Oprah Winfrey: Embody the Message

Howard University scored big this year by landing Oprah Winfrey as their commencement speaker on Saturday, May 12. Winfrey “brought down the house,” according to WTOPNews.com, with such stories as the one about the grandmother who urged her to befriend white people.

“She used to say, ‘I hope you get some good white folks that are kind to you.’ And I regret that she didn’t live past 1963 to see that I did grow up and get some really good white folks working for me,” Winfrey said, to laughter and a loud applause.

The Washington Post asked Karen Bradley, a University of Maryland professor of dance and an expert on nonverbal communication, to examine Winfrey’s body language to explain her appeal.

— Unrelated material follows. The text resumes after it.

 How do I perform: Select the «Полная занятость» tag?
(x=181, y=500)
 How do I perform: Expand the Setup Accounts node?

Bradley described Oprah as “entirely authentic.” Oprah’s emotions and actions are completely congruent, Bradley said. “That’s what we call presence or charisma.”

The phrase Bradley used that I found most interesting was “completely embodied.” Bradley defined this as “what someone is feeling internally is congruent with what they’re expressing.”

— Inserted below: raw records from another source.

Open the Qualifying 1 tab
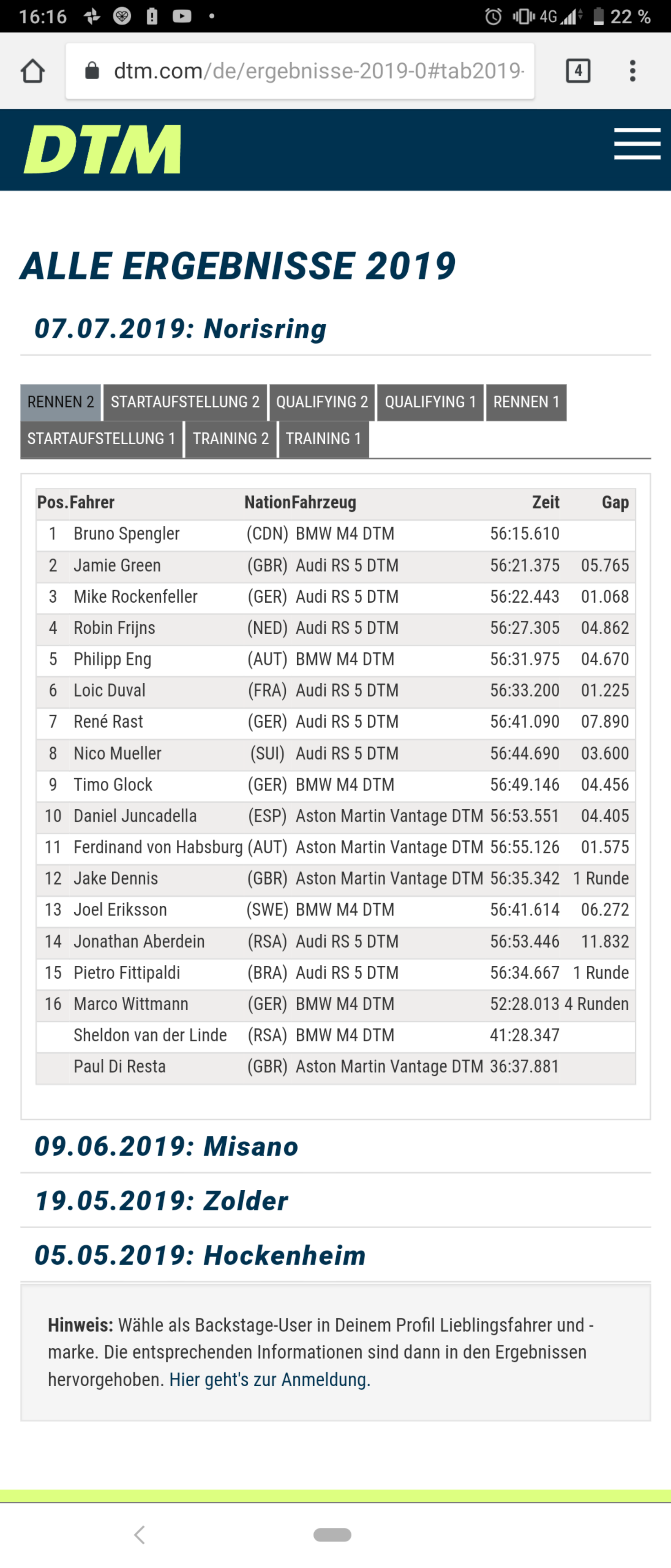Screen dimensions: 671x1568 430,402
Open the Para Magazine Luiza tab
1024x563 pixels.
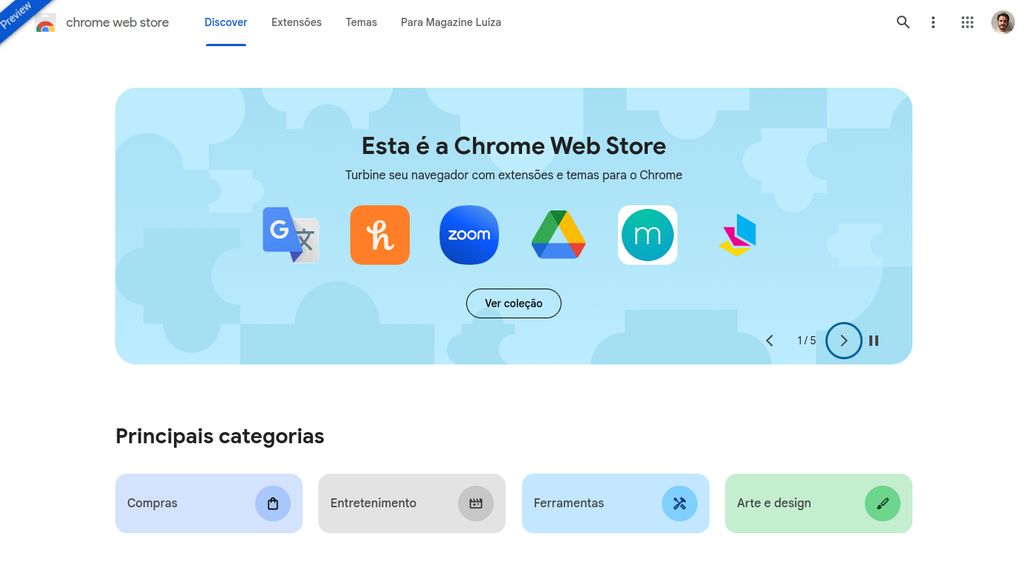(451, 22)
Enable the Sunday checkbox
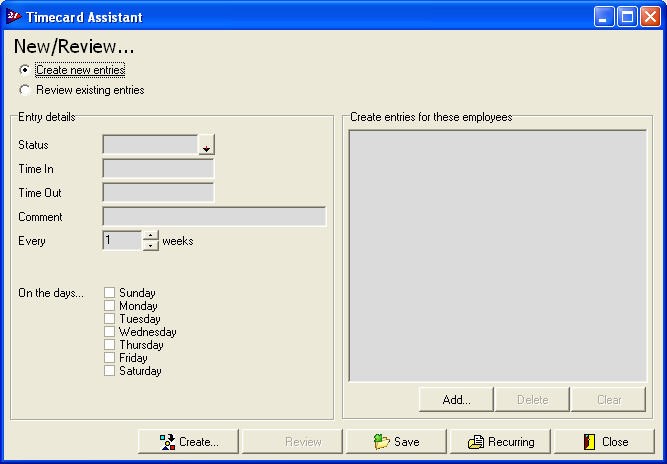This screenshot has height=464, width=667. 110,293
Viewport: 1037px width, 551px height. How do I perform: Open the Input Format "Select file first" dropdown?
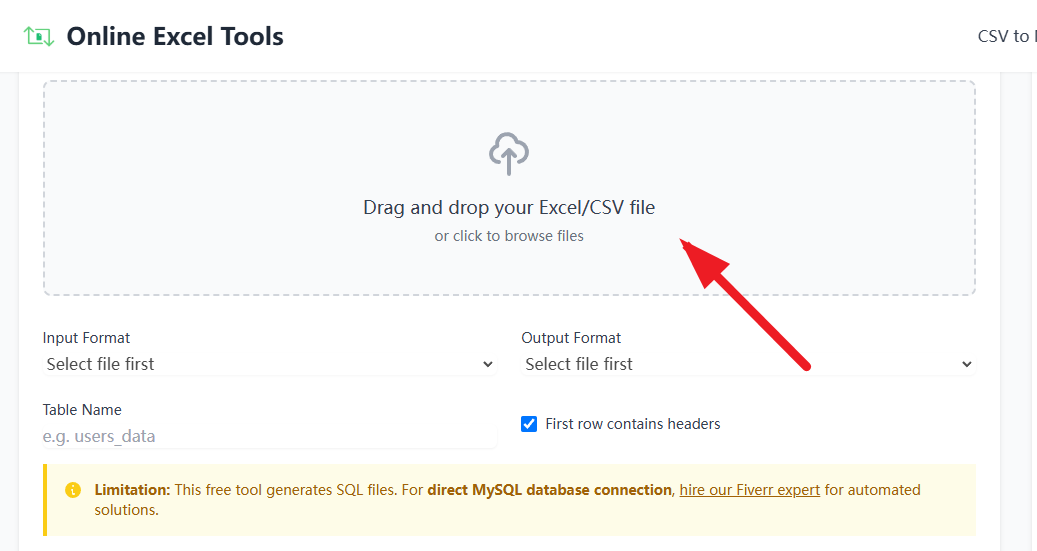[x=269, y=364]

Apparently Oprah cried when receiving an honorary doctorate – yet did not seem embarrassed by her tears, instead turning to the audience to “use her emotions to feed her message.” She raised one hand when discussing blessings, “as if bestow a benediction on the crowd.”

Manipulative? Does sound suspicious. Is Oprah Winfrey aware of the power of her presence? Of course. Has she received public speaking training or coaching? Probably.

But I don’t think “completely embodied” can be faked. We’ve all seen speakers who gesture at the “right” times, who walk purposefully across the stage (or through the audience, a technique Phil Donahue popularlized) yet who don’t seem congruent, or charismatic, or “embodied.”

In fact, their bodies seem to be lying to us: saying and doing one thing, yet shining with a certain polish that makes us wince at the glare of their harsh light.

To be “completely embodied,” one must live IN one’s body, for starters. By “coming out” as someone who struggles with food, weight, and exercise, Oprah seems to have achieved something even beyond her impressive philanthropic, media, and publishing successes: She accepts her body without shame or self-pity. She lives in her body. And thus, when she gestures with her hand, or feels moved to tears, or speaks “from the heart,” her physical message and her verbal message are congruent — which feels satisfying to an audience, and inspires trust.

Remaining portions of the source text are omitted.